However, sometimes it is useful to have a minimal parametrization of our Lie algebra elements. Therefore, there is the hat operator $\hat{\cdot}$ which maps a $m$-vector onto the corresponding Lie algebra element

$$ \hat{\cdot}: \mathbb R^m \rightarrow g, \quad \hat{\mathbf x} = \sum_{i=0}^m x_i \mathtt G_i, $$

where $\mathtt G_i$ is called the $i$th generator of the matrix Lie algebra $g\subset \mathtt R^{n\times n}$ (especially by physicists). I am very much interested in the properties of this function.

Example for SO3: $\hat{\mathbf x} = \begin{bmatrix} 0&-x_3& x_2\\ x_3&0,&-x_1\\-x_2&x_1&0\end{bmatrix}$

Question 1: Does the function $\hat{\cdot}$ has a common name? Would "change of basis" transformation (from the standard basis to the Lie algebra basis) be the right name?

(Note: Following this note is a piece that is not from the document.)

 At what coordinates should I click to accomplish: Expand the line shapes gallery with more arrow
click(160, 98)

I guess in this context it make sense to assume that the family $\mathtt G_1,...,\mathtt G_m$ is linear independent. From the linear independence it follows that $\hat{\cdot}$ is bijective, right? Thus, there is an inverse function $v$ which maps a matrix Lie algebra onto the corresponding Lie algebra:

$$ v(\cdot): g \rightarrow \mathbb R^m$$ Example for SO3: $v(\mathtt R)= \begin{bmatrix}R_{3,2}\\R_{1,3}\\R_{2,1}\end{bmatrix}=\frac{1}{2} \begin{bmatrix}R_{3,2}-R_{2,3}\\R_{1,3}-R_{3,1}\\R_{2,1}-R_{1,2}\end{bmatrix} = -\begin{bmatrix}R_{2,3}\\R_{3,1}\\R_{1,2}\end{bmatrix} $

Question 2: Is there a closed form solution to write down/calculate the inverse of $\hat{\cdot}$?

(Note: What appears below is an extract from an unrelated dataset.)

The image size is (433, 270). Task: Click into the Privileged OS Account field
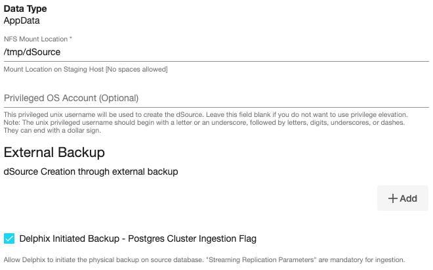(217, 98)
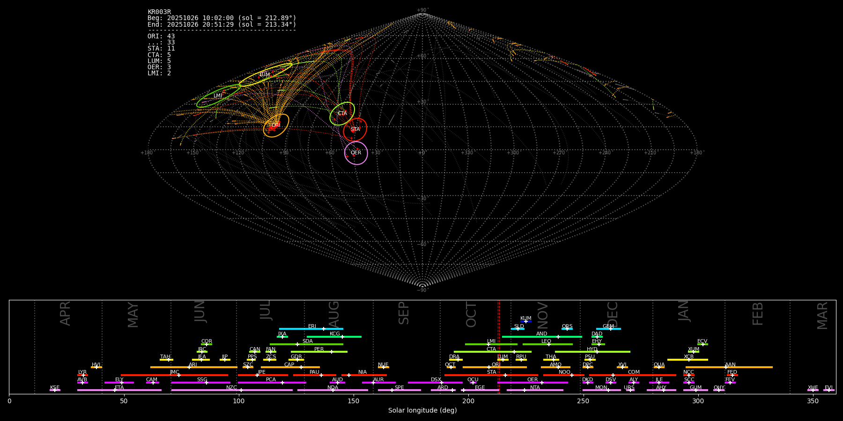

I find it a bit confusing that the standard basis vectors are element of $\mathbb R^m$ while $\mathtt G_i$ are element of $\mathbb R^{n^2}$.

(Edit: Heavy changes after I developed a better understanding of the problem.)

(Edit 2: Replaced $[\cdot]$ by the common hat notation $\hat{\cdot}$.)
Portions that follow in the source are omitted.